The high technology case assumes earlier availability, lower costs, and higher efficiency for more advanced equipment, based on engineering judgments and research compiled by Focis Associates in a 2005 study for EIA (Tables 6.3 and 6.7).4  The high technology case also assumes that the rate at which biomass byproducts will be recovered from industrial processes increases from 0.1 percent per year to 0.7 percent per year. The availability of additional biomass leads to an increase in biomass-based cogeneration. Changes in aggregate energy intensity result both from changing equipment and production efficiency and from changes in the composition of industrial output.  Since the composition of industrial output remains the same as in the reference case,  delivered energy intensity declines by 1.7 percent annually compared with the reference case, in which delivered energy intensity is projected to decline 1.5 percent  annually. 

The 2009 technology case holds the energy efficiency of plant and equipment constant at the 2009 level over the projection.  Both cases were run with only the Industrial Demand Module rather than as a fully integrated NEMS  run,  (i.e.,  the  other  demand  models  and  the  supply  models of  NEMS  were  not  executed). Consequently, no potential feedback effects from energy market interactions were captured. 

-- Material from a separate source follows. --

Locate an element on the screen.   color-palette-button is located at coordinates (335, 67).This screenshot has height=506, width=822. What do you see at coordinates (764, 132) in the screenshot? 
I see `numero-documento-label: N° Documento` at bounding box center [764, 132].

AEO2009  also  includes  an  integrated  high  technology  case  (consumption high technology),  which combines the high technology cases of the four end-use demand sectors, the electricity high fossil technology case, the advanced nuclear case and the high renewables case

The high renewable case assumes that the rate at which biomass byproducts will be recovered from industrial processes increases from 0.1 percent per year to  0.7 percent per year.  The availability of additional biomass leads to an increase in biomass-based CHP.